> Working data
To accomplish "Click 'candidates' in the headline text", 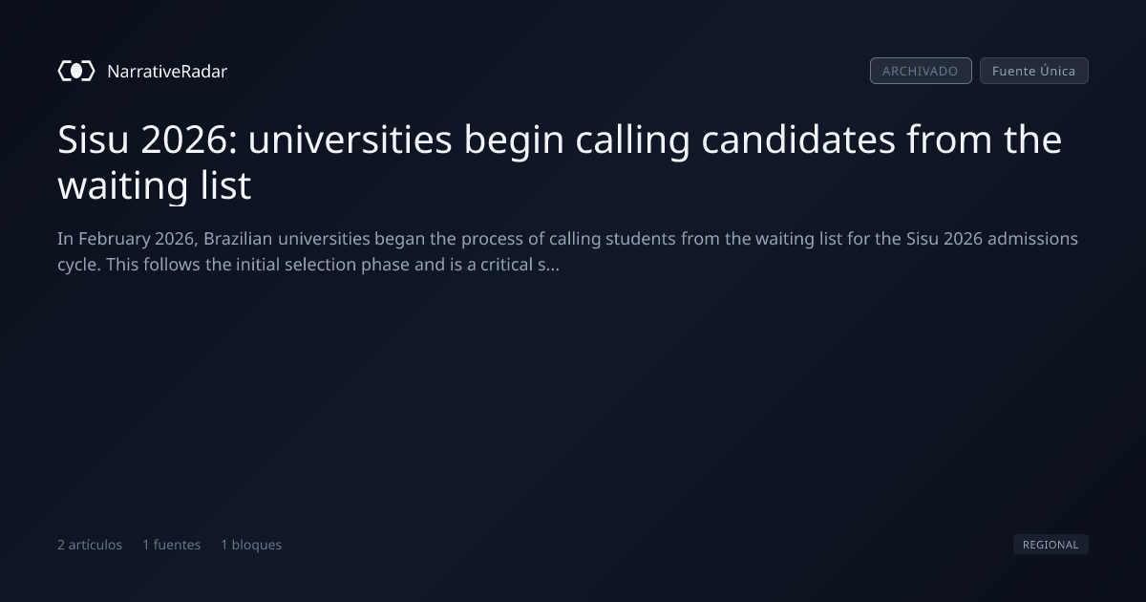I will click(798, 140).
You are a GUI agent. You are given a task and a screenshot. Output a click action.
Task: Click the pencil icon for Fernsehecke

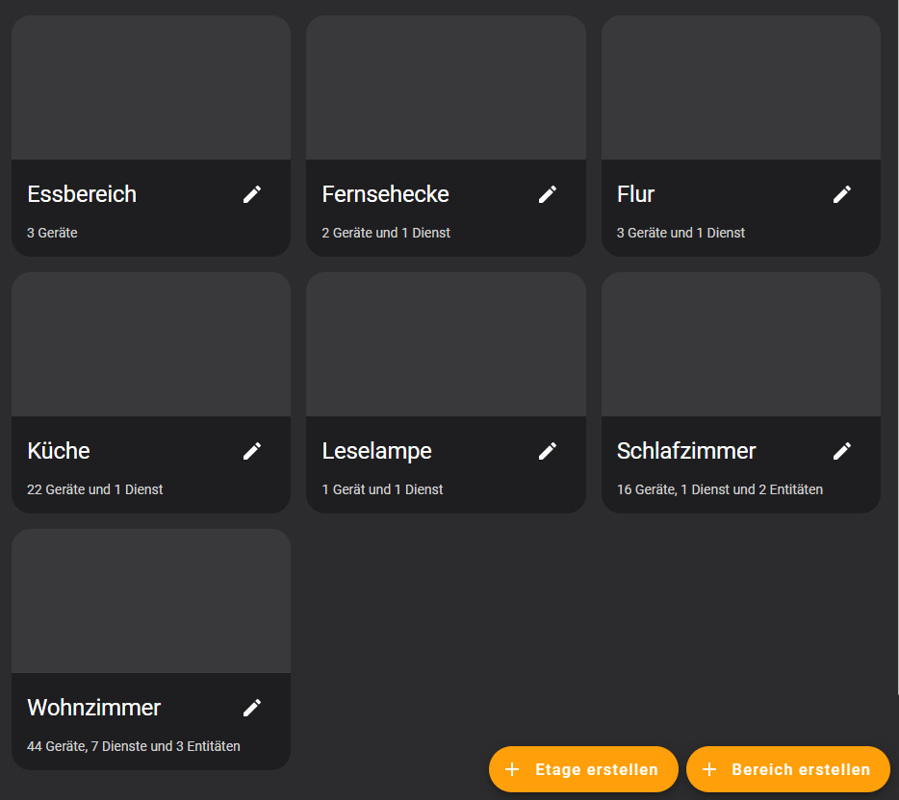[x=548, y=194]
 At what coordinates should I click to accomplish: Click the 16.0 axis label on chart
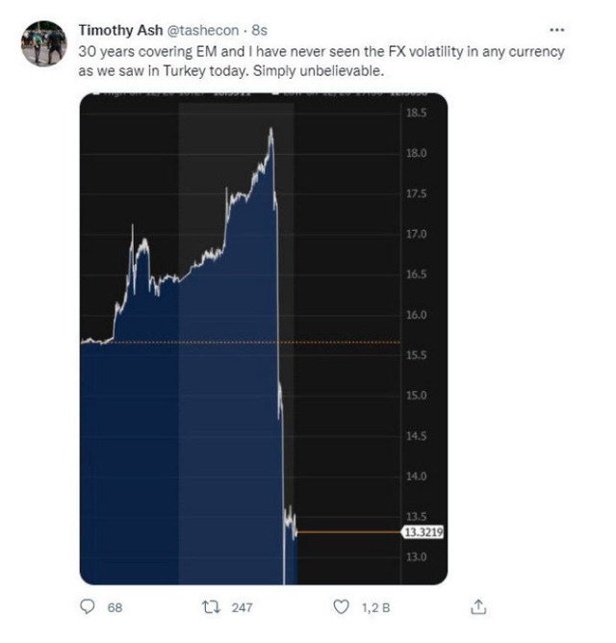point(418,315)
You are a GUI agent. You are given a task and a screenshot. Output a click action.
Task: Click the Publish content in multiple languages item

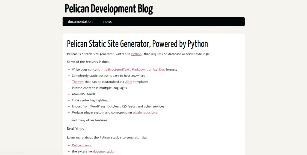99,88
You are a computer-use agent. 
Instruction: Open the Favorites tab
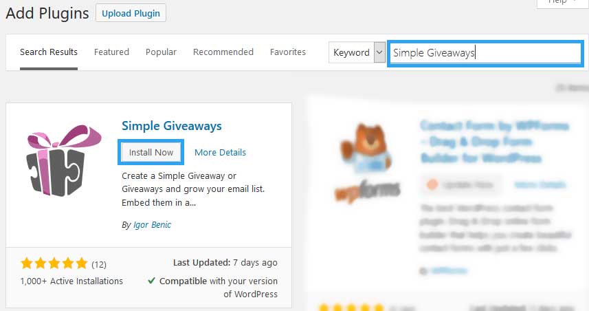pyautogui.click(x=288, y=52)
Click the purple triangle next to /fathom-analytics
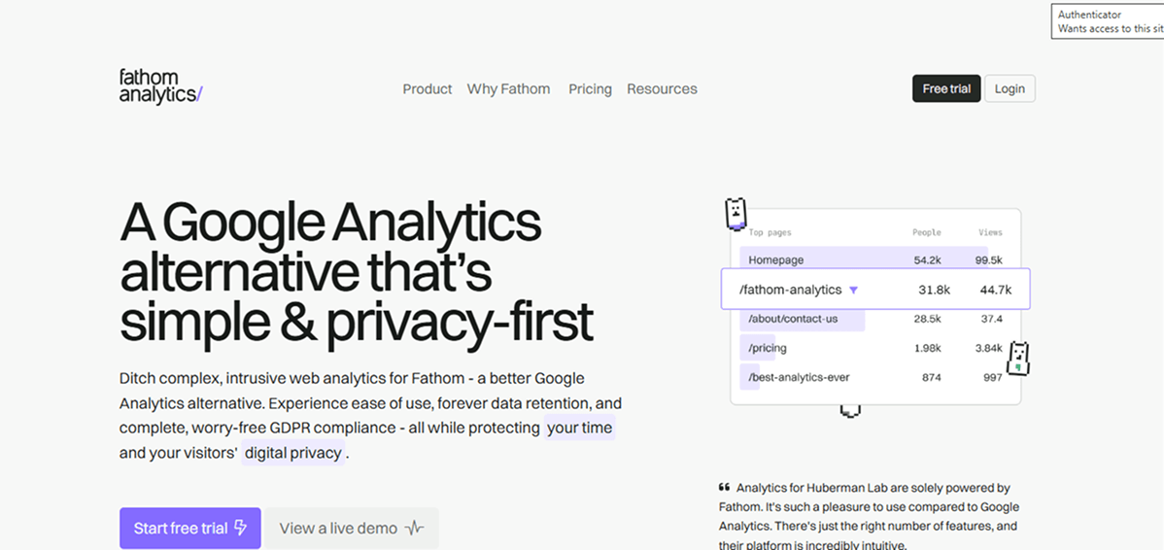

> What is being asked
For this exercise, output only the lines from the one bearing "At what coordinates" to the end of the material above, exactly as written, with pictures left out.

> Reply to the exercise
 At what coordinates should I click to accomplish: Click the 16.0 axis label on chart
point(418,315)
You are a GUI agent. You are given a task and a screenshot. Output a click action.
Task: Click the Publish content in multiple languages item

99,88
You are a computer-use agent. 
Instruction: Open the Favorites tab
pyautogui.click(x=288, y=52)
Click the purple triangle next to /fathom-analytics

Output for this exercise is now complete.